TEMPO.CO, Jakarta - Keputusan Liverpool untuk merumahkan sebagian besar karyawan tidak bermainnya karena Liga Primer Inggris ditangguhkan pada masa pandemi virus corona mendapat kritik.
Liverpool tidak memotong gaji mereka, tapi hanya membayar 20 persen. Sisanya ditanggung pemerintah dalam regulasi kondisi darurat.
Enam bulan lalu, Ketua Eksekutif Liverpool, Peter Moore, ditanya apa yang membedakan klubnya dari raksasa sepak bola Eropa lainnya. “Kami memiliki tokoh sejarah luar biasa ini: Bill Shankly. Seorang sosialis Skotlandia yang membangun yayasan,” jawan Moore kepada El Pais.

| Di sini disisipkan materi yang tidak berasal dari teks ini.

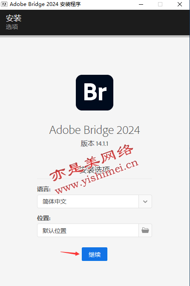Click the 位置 label
The width and height of the screenshot is (190, 286).
click(44, 218)
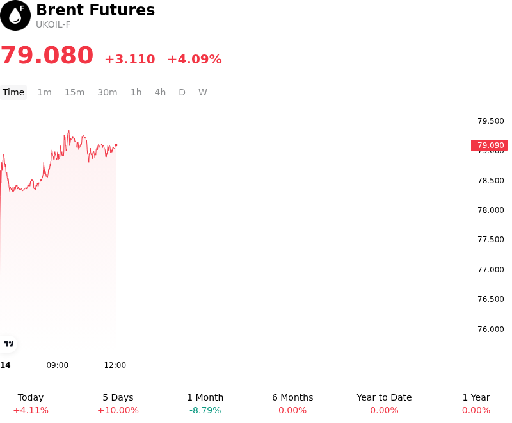Switch chart to weekly W interval
This screenshot has height=423, width=512.
(x=203, y=92)
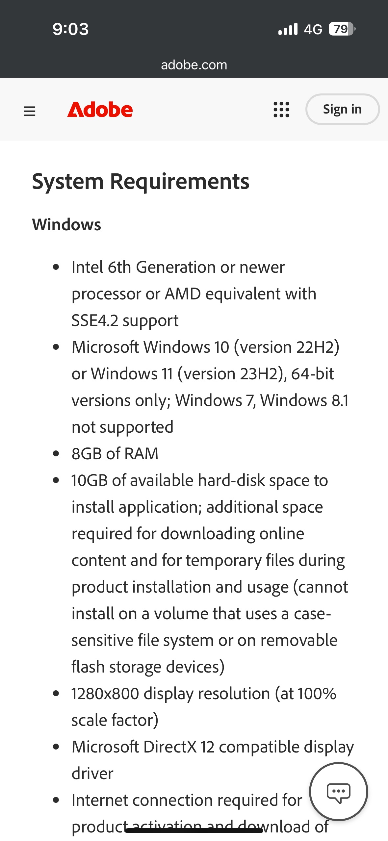This screenshot has width=388, height=841.
Task: Click the Sign in button
Action: 342,109
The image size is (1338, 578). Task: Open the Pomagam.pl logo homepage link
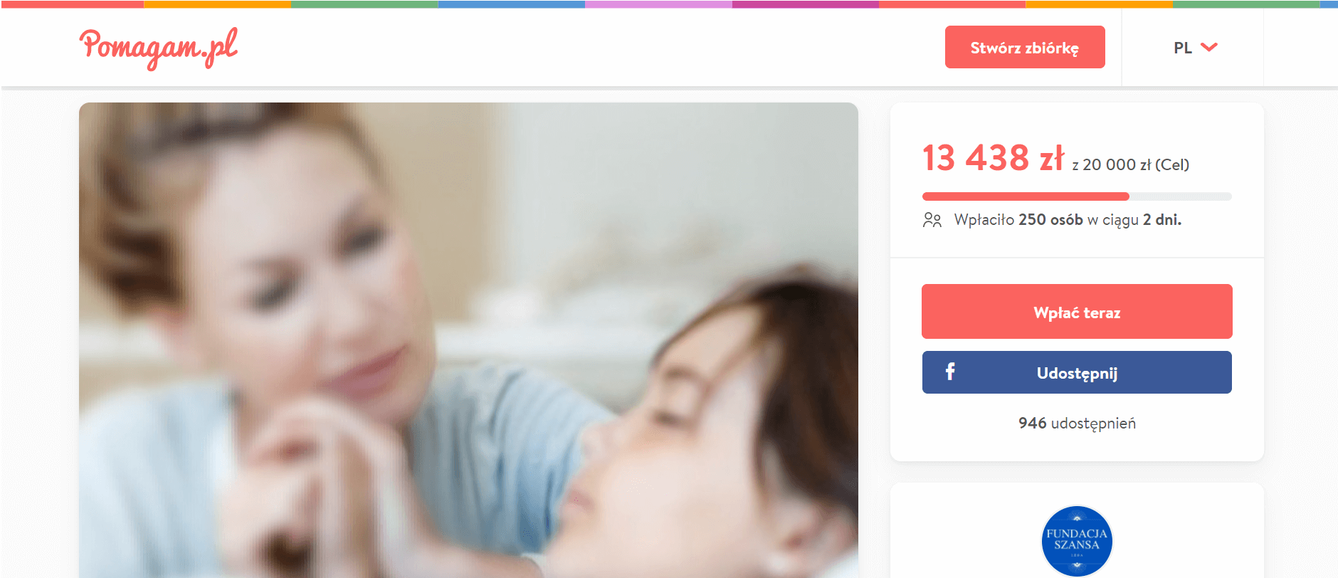pos(158,48)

Saat ini ketika bisnis adalah segala-galanya di sepak bola dan pandemi virus corona mengancan kesehatan sehat dan ekonomi, apakah yang akan dilakukan Shanky jika masih hidup pada masa sekarang?
Ada yang menjawab, Shanky tidak akan melibatkan dukungan pada skema pemerintah untuk menghentikan pengangguran massal jika Liverpool adalah klub terkaya ketujuh di dunia.
Merumahkan karyawan tidak bermain, mungkin akan membuat Liverpool menghemat sekitar 1 juta pound steling, ketika mereka memiliki tagihan upah tahunan 310 juta pound dan membayar 43 juta pound untuk agen tahun lalu.
Newcastle dan Tottenham Horspur melakukan hal sama tapi ada sosok pengusaha Mike Ashley dan Daniel Levy. Liverpool seharusnya berbeda karena diwarisi spirit Bill Shankly. Meski memang saat ini Liverpool dimiliki konglomerat pengusaha olahraga dari Amerika Serikat, John William Henry II, melalui perusahaan Fenway Sports Group.
Langkah manajemen Liverpool dikiritik dan dinilai menodai perjuangan kapten mereka, Jordan Henderson, yang kekuatan pendorong di belakang rencana untuk mengatur dana Liga Primer untuk staf badan pelayanan kesehatan Inggris, NHS, pada masa pandemi virus corona ini.